- Promotional poster
- Directed by: A. M. R. Ramesh
- Written by: A. M. R. Ramesh
- Produced by: A. M. R. Ramesh V. Srinivas Jagadeesh
- Starring: Arjun Sarja Kishore Suresh Oberoi
- Cinematography: Vijay Milton
- Edited by: Anthony
- Music by: Sandeep Chowta
- Production companies: Akshaya Creations Sai Sri Cinemas S Lad Entertainment
- Release date: 14 February 2013;
- Country: India
- Language: Kannada
- Box office: ₹5 crore

= Attahasa =

Attahasa is a 2013 Indian Kannada-language biographical film directed by A. M. R. Ramesh, based on the notorious forest brigand Veerappan. Kishore plays the role of Veerappan in the film, whilst featuring Arjun Sarja and Suresh Oberoi. After much delay in the theatrical release the film was opened to screens on 14 February 2013 all across the southern states of India to positive reviews. The film was partially reshot in Tamil as Vana Yuddham. The film was dubbed into Telugu as Veerappan.

==Production==
In March 2011, A. M. R. Ramesh confirmed that his next directorial would be based on Veerappan and that he had completed the scriptment, while adding that Kishore had already agreed to play the lead role of Veerappan. Ramesh had been researching on Veerappan for 10 years and had spoken with several key people who were associated with him or involved in various incidents.
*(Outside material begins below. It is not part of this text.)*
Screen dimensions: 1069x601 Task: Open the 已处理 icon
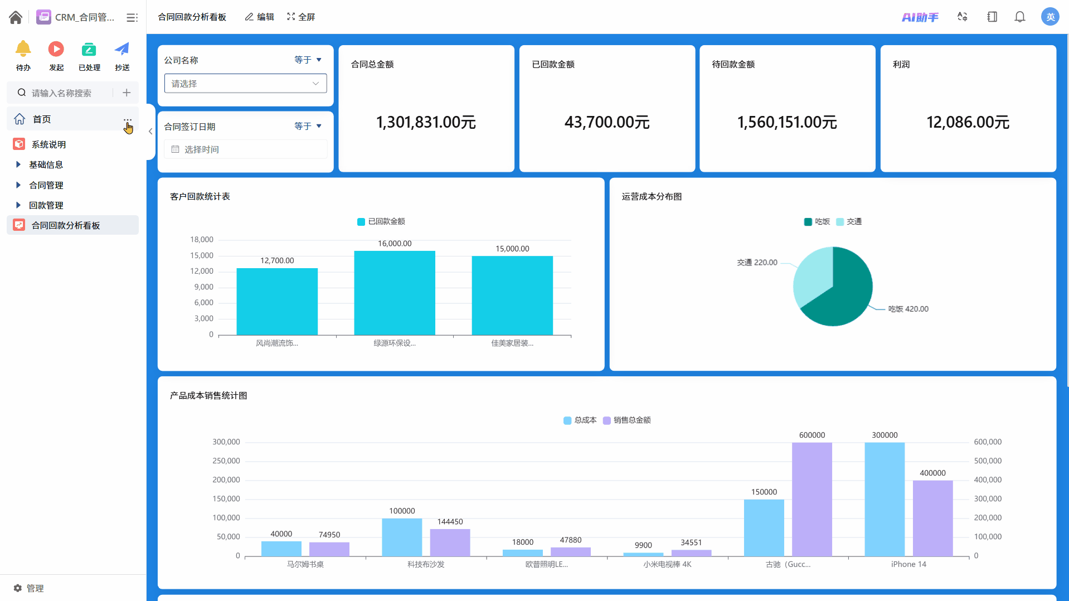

Ramesh clarified that he would just present the real happenings, without taking any sides. Arjun won the role of the chief Special Task Force officer Vijayakumar. Initial reports claimed that Bollywood actress Rani Mukherji was considered for the role of Veerappan's wife, Muthulakshmi. Sources in July 2011 reported that Priyamani and Jayachitra were signed on to portray Muthulakshmi and the role of Chief Minister Jayalalithaa, respectively. Priyamani denied being part of the project, adding that she was not offered the role. Subsequently, Vijayalakshmi was finalized for the role. Although Ramesh wanted Akkineni Nageswara Rao to play Kannada actor Rajkumar, who was kidnapped by Veerappan, Suresh Oberoi was eventually roped in, while Sulakshana would play his wife Parvathamma. Ramya was initially supposed to enact the role of a journalist, however the actress too dismissed the reports, following which Nikita Thukral was approached for the role. Lakshmi Rai then confirmed that she was offered the role. Bhavana Rao, known under her stage name Shikha in Tamil cinema, revealed that she was playing a character called Chandhini, who was considered as "Veerappan's right-hand". Nagappa Maradagi, who also was abducted by Veerappan, and Shivakumar Mugilan, who was part of Veerappan's gang, were involved in the making of the film.
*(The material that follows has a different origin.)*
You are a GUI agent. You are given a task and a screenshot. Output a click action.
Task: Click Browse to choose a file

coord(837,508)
Vijay Milton and Anthony were confirmed as the cinematographer and editor, respectively, while Sandeep Chowta was signed on to compose the film's score, although initial reports suggested that Yuvan Shankar Raja would be the music director.

==Reception==
Srikanth Srinivasa of Rediff gave the film a rating of three out of five stars and praised the performance of Kishore as Veerappan in the film. Also, the role of the cinematographer was praised. Srinivasa concluded saying, "A M R Ramesh has made another visually captivating film, notwithstanding the flaws. The movie makes for quite an engaging watch with timelines and specific instances. Veerappan’s final encounter is interesting, making it an edge-of-the-seat thriller" IBN too praised the performance of all the departments in the film and call the film, a technically brilliant biopic of Veerappan". The Times of India scored the film at 3.5 out of 5 stars and wrote "Kishore has done a neat job as Veerappan with good dialogue delivery and expressions. Arjun Sarja and Ravi Kale have done justice to their roles. Suresh Oberoi is quite good as Rajkumar. Music by Sandeep Chowta is excellent. Cinematography by Vijay Milton is catchy". The New Indian Express wrote "Telling the life of a forest brigand is violent but compelling. Biographical facts are not an easy job but Attahasa has brought an interesting element into Kannada films".

==Controversy==
Mysore based writer T. Gururaj, who wrote a book on Veerappan titled Rudhra Narthana, filed a complaint against Ramesh for using his content in the film without his permission.

Veerapan's wife Muthulakshmi filed a case against the film's production company calling for its ban, as she felt her husband was portrayed in a bad light. The Supreme court of India asked the producers to pay Rs. 2.5 million to the widow. The film was then released during the course of the day.